He would not believe he came from Geneva but was convinced he was from Germany, to which he was well disposed, and therefore hoped Blaikie would escape the fate of two Germans a few days earlier. Blaikie was understandably mystified by all this and did not know what to make of this mob outside armed with sticks. He could not venture out and had his doubts about the man who gave him this alarming information. So he decided to stay there that night and defend himself as long as he could. He had supper and shared a bottle of wine with the apparently friendly adviser.The people of the house would have been glad to see him outside for they were afraid the mob would set the house alight. After supper his companion left and the mob went with him. After paying for his supper he was shown to a sort of “hogstie” where he was to spend the night. But as soon as possible he made for the protection of the wood and headed for the mountains. After hurrying upward through the night he reached a steep rock from where he could look back at the village and saw, to his horror, the mob of people, armed with sticks and pitchforks setting alight the cabin where they thought he was sleeping. “This scene made me think of getting off as fast as I could from this bloody place although the night was dark and the road through a thick wood; I continually keeped upwards until at last I got clear of the wood and near the top of the mountain; here I could see better although I did not know which way to take before light because of the precipices, as soon as day-break I saw by the sky the position of the Mountains which run east and west, so I steered east and keeped clear of all villages during this whole day; in the evening found some hutts where I lodged however always in doubt”. The next day he was back in familiar territory where he learned that his informant at the village had told the truth and that two people had recently been killed there “under pretext of Religion” and that it was a miracle that he had escaped alive. So much for travel in 18th century Switzerland.

LAST LAP
By now the season was well advanced and most of the species he had collected were in seed which he gathered. By 4 October he was travelling south towards the east end of Lake Geneva and on 10 October he met up with his friend Abraham Thomas and persuaded him to accompany him to find replacements for many plants he had previously collected but which had died. He found many of them and collected a great deal of seed.

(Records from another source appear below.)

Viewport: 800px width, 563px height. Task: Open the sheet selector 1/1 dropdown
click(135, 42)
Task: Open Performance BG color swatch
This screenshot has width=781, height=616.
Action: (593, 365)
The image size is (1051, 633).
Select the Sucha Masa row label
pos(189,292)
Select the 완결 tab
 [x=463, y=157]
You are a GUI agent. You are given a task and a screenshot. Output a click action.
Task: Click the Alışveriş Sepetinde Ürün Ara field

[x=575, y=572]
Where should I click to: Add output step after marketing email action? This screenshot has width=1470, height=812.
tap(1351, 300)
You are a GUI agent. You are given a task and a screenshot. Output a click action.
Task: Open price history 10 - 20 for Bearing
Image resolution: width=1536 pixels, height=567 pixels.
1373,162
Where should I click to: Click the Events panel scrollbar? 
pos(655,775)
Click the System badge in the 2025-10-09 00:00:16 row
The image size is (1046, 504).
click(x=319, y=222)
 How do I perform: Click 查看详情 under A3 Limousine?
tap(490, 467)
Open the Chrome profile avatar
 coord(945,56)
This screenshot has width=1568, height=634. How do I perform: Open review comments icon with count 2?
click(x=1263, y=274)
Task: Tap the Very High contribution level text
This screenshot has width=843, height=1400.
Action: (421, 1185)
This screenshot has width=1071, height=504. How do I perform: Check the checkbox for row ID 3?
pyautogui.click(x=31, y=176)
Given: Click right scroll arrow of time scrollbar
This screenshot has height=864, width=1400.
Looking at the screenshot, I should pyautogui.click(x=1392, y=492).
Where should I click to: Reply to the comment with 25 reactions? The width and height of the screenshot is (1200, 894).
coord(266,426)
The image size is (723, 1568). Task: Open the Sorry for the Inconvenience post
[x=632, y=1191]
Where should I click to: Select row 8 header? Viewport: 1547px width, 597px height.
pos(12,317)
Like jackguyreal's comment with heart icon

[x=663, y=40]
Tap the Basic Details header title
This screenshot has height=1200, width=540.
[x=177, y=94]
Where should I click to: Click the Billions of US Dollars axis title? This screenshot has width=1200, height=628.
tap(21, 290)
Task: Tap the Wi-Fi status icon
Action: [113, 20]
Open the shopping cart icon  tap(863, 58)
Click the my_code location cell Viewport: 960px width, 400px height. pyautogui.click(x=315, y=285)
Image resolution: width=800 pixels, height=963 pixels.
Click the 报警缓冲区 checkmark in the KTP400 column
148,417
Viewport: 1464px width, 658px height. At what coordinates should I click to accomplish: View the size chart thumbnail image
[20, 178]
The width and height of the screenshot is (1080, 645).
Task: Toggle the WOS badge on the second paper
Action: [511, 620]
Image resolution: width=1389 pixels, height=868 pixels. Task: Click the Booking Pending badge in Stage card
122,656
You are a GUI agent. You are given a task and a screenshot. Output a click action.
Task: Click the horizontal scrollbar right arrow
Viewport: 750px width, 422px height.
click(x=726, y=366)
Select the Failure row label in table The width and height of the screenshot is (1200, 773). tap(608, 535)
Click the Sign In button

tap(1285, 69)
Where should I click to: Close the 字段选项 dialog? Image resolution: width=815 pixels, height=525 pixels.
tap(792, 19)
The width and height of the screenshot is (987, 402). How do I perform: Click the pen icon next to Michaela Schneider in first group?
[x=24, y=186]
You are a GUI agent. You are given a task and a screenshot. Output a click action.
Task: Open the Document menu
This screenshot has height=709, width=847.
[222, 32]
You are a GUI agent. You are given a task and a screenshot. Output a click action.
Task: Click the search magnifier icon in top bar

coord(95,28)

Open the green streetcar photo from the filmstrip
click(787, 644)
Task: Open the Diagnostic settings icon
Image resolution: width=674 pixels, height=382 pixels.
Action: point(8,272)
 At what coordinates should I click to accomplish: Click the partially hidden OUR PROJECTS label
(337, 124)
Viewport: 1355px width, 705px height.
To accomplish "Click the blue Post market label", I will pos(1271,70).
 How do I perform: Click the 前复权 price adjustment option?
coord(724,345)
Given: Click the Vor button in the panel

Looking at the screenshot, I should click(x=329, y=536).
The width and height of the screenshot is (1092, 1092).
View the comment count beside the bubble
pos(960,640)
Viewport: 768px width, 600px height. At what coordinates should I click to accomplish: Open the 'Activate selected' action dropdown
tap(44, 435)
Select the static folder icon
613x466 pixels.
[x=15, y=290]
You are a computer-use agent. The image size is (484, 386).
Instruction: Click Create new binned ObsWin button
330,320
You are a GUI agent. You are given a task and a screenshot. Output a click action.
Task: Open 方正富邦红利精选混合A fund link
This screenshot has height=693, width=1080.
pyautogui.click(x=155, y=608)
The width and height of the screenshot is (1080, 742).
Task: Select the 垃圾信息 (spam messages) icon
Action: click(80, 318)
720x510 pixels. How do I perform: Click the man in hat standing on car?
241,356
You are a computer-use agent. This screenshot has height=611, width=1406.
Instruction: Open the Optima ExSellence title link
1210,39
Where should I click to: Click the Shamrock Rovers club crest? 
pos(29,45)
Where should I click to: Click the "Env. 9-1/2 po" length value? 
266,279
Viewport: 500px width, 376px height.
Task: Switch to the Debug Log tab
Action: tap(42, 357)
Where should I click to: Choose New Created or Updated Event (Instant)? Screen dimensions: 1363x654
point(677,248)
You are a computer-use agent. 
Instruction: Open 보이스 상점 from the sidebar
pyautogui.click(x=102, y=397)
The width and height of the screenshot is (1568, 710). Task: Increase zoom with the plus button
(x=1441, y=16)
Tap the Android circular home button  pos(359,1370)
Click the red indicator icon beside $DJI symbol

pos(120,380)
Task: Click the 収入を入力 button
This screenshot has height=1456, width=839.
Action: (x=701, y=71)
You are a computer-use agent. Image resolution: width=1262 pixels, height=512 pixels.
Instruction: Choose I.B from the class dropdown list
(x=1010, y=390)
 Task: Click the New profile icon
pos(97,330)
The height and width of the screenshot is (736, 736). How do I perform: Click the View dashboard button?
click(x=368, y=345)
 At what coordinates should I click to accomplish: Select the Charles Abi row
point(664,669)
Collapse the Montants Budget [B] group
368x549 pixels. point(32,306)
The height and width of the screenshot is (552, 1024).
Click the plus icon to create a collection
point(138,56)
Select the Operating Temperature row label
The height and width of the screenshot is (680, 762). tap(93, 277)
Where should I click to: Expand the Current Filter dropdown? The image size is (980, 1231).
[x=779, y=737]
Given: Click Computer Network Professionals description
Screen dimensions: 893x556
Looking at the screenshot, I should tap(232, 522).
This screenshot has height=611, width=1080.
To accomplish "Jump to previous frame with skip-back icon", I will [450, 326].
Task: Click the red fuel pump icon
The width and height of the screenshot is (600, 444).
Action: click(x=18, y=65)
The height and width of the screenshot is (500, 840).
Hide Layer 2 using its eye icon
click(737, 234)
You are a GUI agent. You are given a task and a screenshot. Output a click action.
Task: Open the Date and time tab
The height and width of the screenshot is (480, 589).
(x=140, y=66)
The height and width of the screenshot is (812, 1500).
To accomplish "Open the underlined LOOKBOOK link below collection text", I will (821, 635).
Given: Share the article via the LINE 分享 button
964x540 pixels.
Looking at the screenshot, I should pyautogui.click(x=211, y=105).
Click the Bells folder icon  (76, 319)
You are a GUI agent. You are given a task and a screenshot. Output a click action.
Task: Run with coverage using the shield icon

By mid-October he was back at Bourdigny putting his collection in order. Not surprisingly, in spite of collecting duplicates, not all the species were still represented and Blaikie was anxious to replace them, so 25 October found him back on the Jura struggling through the snow in search of the plants he remembered from his earlier trips. He was out again the next day and found the going difficult over snow—covered rocks. The wind was so strong that he found it difficult to hang on to bushes to guard against slipping. He was almost overcome by cold and wind at the top of the mountain but managed to gain the shelter of a deserted summer hut where he lighted a fire with his pistol and spent “a very desagreable night”.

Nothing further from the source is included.